Please set down, exactly as written, the line containing "Open the 移动到" and every line after it through the end of the records.

----------

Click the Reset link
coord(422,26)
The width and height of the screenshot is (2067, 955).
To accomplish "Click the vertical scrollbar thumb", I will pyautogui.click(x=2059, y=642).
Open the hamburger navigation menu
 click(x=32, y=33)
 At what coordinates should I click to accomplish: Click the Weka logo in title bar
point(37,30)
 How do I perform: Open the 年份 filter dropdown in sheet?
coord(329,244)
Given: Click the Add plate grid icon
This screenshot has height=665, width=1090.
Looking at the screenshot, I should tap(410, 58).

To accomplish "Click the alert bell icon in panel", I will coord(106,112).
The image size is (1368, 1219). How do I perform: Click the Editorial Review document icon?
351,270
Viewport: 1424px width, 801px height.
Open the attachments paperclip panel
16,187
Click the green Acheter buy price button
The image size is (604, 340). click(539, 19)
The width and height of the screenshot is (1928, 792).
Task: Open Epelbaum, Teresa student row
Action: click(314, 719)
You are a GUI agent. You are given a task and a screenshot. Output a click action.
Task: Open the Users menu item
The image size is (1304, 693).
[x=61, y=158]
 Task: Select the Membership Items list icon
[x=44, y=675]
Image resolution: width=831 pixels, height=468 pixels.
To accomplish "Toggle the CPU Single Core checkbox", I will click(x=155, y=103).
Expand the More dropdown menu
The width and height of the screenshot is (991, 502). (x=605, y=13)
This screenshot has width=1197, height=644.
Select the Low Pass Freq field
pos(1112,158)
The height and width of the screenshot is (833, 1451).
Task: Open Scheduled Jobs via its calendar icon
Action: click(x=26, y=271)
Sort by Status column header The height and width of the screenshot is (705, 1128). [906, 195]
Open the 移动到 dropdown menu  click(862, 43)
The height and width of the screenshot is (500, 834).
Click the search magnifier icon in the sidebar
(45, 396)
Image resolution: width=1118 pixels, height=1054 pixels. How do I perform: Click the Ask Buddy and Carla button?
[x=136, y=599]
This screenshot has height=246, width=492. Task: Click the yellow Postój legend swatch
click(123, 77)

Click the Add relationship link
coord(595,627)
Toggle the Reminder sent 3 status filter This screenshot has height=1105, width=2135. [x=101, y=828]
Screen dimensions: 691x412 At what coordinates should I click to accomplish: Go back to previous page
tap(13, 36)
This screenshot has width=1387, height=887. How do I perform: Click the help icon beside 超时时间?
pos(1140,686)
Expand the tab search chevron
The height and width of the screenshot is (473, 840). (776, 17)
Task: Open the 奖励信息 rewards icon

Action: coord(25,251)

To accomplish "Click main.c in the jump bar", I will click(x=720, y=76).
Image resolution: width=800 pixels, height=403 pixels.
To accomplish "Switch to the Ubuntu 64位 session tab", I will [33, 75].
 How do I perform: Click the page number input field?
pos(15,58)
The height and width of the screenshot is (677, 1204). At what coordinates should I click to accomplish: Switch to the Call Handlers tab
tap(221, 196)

----------

FINAL ANSWER:
Open the 移动到 dropdown menu  click(862, 43)
The height and width of the screenshot is (500, 834).
Click the search magnifier icon in the sidebar
(45, 396)
Image resolution: width=1118 pixels, height=1054 pixels. How do I perform: Click the Ask Buddy and Carla button?
[x=136, y=599]
This screenshot has height=246, width=492. Task: Click the yellow Postój legend swatch
click(123, 77)

Click the Add relationship link
coord(595,627)
Toggle the Reminder sent 3 status filter This screenshot has height=1105, width=2135. [x=101, y=828]
Screen dimensions: 691x412 At what coordinates should I click to accomplish: Go back to previous page
tap(13, 36)
This screenshot has width=1387, height=887. How do I perform: Click the help icon beside 超时时间?
pos(1140,686)
Expand the tab search chevron
The height and width of the screenshot is (473, 840). (776, 17)
Task: Open the 奖励信息 rewards icon

Action: coord(25,251)

To accomplish "Click main.c in the jump bar", I will click(x=720, y=76).
Image resolution: width=800 pixels, height=403 pixels.
To accomplish "Switch to the Ubuntu 64位 session tab", I will [33, 75].
 How do I perform: Click the page number input field?
pos(15,58)
The height and width of the screenshot is (677, 1204). At what coordinates should I click to accomplish: Switch to the Call Handlers tab
tap(221, 196)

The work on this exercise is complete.